> _What you are asked to do_
Repeat the whole listing below exactly as it reads.

Content starts

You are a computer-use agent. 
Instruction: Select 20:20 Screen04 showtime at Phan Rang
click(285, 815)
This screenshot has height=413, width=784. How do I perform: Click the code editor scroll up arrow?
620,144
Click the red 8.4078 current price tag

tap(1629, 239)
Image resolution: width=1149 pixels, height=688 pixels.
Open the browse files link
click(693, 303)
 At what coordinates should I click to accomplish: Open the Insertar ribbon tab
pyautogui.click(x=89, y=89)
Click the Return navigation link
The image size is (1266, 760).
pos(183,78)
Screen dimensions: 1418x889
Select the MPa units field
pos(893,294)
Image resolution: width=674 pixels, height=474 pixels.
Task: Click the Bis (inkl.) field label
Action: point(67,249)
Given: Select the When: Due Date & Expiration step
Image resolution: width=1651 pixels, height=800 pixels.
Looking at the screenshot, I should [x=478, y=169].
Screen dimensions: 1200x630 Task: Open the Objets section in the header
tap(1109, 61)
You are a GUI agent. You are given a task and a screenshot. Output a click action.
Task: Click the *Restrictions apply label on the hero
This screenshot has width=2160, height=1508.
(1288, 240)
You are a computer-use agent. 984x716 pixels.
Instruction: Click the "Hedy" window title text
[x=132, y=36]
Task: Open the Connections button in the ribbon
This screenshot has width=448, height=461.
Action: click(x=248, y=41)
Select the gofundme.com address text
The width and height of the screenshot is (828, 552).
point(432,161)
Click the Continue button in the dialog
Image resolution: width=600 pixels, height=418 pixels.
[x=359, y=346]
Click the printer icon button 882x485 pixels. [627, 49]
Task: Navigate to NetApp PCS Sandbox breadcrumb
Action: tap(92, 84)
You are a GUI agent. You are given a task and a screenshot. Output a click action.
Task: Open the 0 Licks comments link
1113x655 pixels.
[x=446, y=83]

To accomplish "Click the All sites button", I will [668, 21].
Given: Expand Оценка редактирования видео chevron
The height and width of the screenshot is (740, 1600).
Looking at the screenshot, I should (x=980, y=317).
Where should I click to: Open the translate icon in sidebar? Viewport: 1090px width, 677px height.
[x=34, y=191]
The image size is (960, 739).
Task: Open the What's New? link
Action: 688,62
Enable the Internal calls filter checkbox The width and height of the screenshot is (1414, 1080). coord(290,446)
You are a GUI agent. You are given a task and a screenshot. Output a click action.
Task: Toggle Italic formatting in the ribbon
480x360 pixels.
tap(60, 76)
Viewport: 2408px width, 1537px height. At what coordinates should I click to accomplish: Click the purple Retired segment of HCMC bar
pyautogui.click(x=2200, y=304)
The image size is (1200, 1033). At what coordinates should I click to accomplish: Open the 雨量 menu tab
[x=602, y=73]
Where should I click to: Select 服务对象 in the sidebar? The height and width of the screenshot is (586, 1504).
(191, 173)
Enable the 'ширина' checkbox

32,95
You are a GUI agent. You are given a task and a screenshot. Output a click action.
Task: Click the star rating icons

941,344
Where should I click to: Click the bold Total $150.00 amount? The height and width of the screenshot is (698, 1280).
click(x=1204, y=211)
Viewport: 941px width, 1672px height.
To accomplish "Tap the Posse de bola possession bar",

Content ends

> _Response to the task_
You are a computer-use agent. 
Instruction: Select 20:20 Screen04 showtime at Phan Rang
click(285, 815)
This screenshot has height=413, width=784. How do I perform: Click the code editor scroll up arrow?
620,144
Click the red 8.4078 current price tag

tap(1629, 239)
Image resolution: width=1149 pixels, height=688 pixels.
Open the browse files link
click(693, 303)
 At what coordinates should I click to accomplish: Open the Insertar ribbon tab
pyautogui.click(x=89, y=89)
Click the Return navigation link
The image size is (1266, 760).
pos(183,78)
Screen dimensions: 1418x889
Select the MPa units field
pos(893,294)
Image resolution: width=674 pixels, height=474 pixels.
Task: Click the Bis (inkl.) field label
Action: point(67,249)
Given: Select the When: Due Date & Expiration step
Image resolution: width=1651 pixels, height=800 pixels.
Looking at the screenshot, I should [x=478, y=169].
Screen dimensions: 1200x630 Task: Open the Objets section in the header
tap(1109, 61)
You are a GUI agent. You are given a task and a screenshot. Output a click action.
Task: Click the *Restrictions apply label on the hero
This screenshot has width=2160, height=1508.
(1288, 240)
You are a computer-use agent. 984x716 pixels.
Instruction: Click the "Hedy" window title text
[x=132, y=36]
Task: Open the Connections button in the ribbon
This screenshot has width=448, height=461.
Action: click(x=248, y=41)
Select the gofundme.com address text
The width and height of the screenshot is (828, 552).
point(432,161)
Click the Continue button in the dialog
Image resolution: width=600 pixels, height=418 pixels.
[x=359, y=346]
Click the printer icon button 882x485 pixels. [627, 49]
Task: Navigate to NetApp PCS Sandbox breadcrumb
Action: tap(92, 84)
You are a GUI agent. You are given a task and a screenshot. Output a click action.
Task: Open the 0 Licks comments link
1113x655 pixels.
[x=446, y=83]

To accomplish "Click the All sites button", I will [668, 21].
Given: Expand Оценка редактирования видео chevron
The height and width of the screenshot is (740, 1600).
Looking at the screenshot, I should (x=980, y=317).
Where should I click to: Open the translate icon in sidebar? Viewport: 1090px width, 677px height.
[x=34, y=191]
The image size is (960, 739).
Task: Open the What's New? link
Action: 688,62
Enable the Internal calls filter checkbox The width and height of the screenshot is (1414, 1080). coord(290,446)
You are a GUI agent. You are given a task and a screenshot. Output a click action.
Task: Toggle Italic formatting in the ribbon
480x360 pixels.
tap(60, 76)
Viewport: 2408px width, 1537px height. At what coordinates should I click to accomplish: Click the purple Retired segment of HCMC bar
pyautogui.click(x=2200, y=304)
The image size is (1200, 1033). At what coordinates should I click to accomplish: Open the 雨量 menu tab
[x=602, y=73]
Where should I click to: Select 服务对象 in the sidebar? The height and width of the screenshot is (586, 1504).
(191, 173)
Enable the 'ширина' checkbox

32,95
You are a GUI agent. You are given a task and a screenshot. Output a click action.
Task: Click the star rating icons

941,344
Where should I click to: Click the bold Total $150.00 amount? The height and width of the screenshot is (698, 1280).
click(x=1204, y=211)
Viewport: 941px width, 1672px height.
To accomplish "Tap the Posse de bola possession bar",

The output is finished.